WORK REQUEST 1
Duplicate the part of the StumbleUpon passage that begins at the words "By using the" and stops after the words "to a topic.".
WORK REQUEST 2
In the StumbleUpon passage, what actions can Stumblers take when they find a site they want to recommend? List all of them.

DOCUMENT PASSAGE
- - - - -

By using the ‘Stumble’ button in the toolbar, users are taken through a stream of pages that reflect their interests, all of which have been recommended by a Stumbler. The traffic that arrives to your site through StumbleUpon is therefore engaged and receptive to a topic.

Users review websites and recommend them to people interested in the same topics as them - when Stumblers find a site that they want to recommend either positively or negatively, they can vote with a thumb up or down, or become more involved and write a review and tag the page. Tags can be chosen from the list of topics, or Stumblers apply their own tags relevant to the website filing – quite handy for SEO as you’re getting a natural vote with a natural keyword!

Once your site has been given the thumbs up by a Stumbler, it is integrated into the stream of sites that users are ‘stumbling’ to. As each Stumbler votes a site up or down, they improve its visibility to the network of people interested in the same topics. Your website is found by Stumblers based on their interests (which they define in their profile), and how Stumblers are naturally categorising your website – with Paid Discovery, you ‘seed’ to a list of topics related to your content.

The more users that like your site, the more people will see it - driving additional earned media. When a page stops getting votes or becomes too old, it is simply shown fewer and fewer times, in a lower position in the site rotation, and so Stumblers need to cast regular votes to maintain authority and topic relevance; it’s like a topic search engine, with the votes having the same effect on a webpage’s authority as a link from an external source. This of course has drawbacks if you have great content but it’s not being found by Stumblers so they can vote it into a high traffic position; this is where Paid Discovery plays its part.

Paid Discovery

As with search engines, it can be difficult to break into the top websites, particularly if your pages are time-sensitive - for a campaign or competition, for example. Paid Discovery can be used by site owners to deliver the right audience to your site based on interest in your category at the right time. It’s like planting propagated seedlings into a naturally sown field, with your audience acting as the rain and sun to help them grow. And if they choose not to water your site? Well, you can monitor that and make the necessary changes as the campaigns tie in with Google Analytics - tracking and advanced reporting is available within the platform which offers data such as sharing statistics, broken out by demographics and the basic reporting features. Taking the time to work out what works best for you pages will help you to return a positive awareness of your webpages.

- - - - -

MATERIAL SUPPLIED
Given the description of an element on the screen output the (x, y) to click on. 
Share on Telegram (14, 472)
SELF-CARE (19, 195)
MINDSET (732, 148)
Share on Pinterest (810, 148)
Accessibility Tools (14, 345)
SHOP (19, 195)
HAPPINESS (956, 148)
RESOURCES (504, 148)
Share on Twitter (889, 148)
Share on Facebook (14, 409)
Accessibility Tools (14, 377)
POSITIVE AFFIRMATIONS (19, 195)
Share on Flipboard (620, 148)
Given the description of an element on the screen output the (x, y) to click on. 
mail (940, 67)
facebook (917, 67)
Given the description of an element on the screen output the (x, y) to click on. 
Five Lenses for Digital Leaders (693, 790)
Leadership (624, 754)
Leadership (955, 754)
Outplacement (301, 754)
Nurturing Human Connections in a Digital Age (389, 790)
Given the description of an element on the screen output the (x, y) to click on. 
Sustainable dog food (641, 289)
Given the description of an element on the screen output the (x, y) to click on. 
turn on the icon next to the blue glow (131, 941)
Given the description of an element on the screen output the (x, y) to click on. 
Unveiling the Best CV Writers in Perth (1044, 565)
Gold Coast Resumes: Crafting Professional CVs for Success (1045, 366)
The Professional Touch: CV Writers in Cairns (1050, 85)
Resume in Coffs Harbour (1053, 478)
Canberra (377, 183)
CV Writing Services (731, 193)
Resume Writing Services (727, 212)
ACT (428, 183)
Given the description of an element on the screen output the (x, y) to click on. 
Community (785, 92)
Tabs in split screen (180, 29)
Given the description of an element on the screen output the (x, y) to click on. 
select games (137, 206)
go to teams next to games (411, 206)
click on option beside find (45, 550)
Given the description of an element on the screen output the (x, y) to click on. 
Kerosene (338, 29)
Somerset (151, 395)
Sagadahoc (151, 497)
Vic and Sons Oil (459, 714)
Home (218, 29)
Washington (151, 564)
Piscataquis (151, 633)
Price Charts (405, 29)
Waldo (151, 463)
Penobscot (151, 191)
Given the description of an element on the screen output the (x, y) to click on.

- - - - -

TASK SOLUTION 1
By using the ‘Stumble’ button in the toolbar, users are taken through a stream of pages that reflect their interests, all of which have been recommended by a Stumbler. The traffic that arrives to your site through StumbleUpon is therefore engaged and receptive to a topic.

TASK SOLUTION 2
- Vote with a thumb up or down
- Write a review
- Tag the page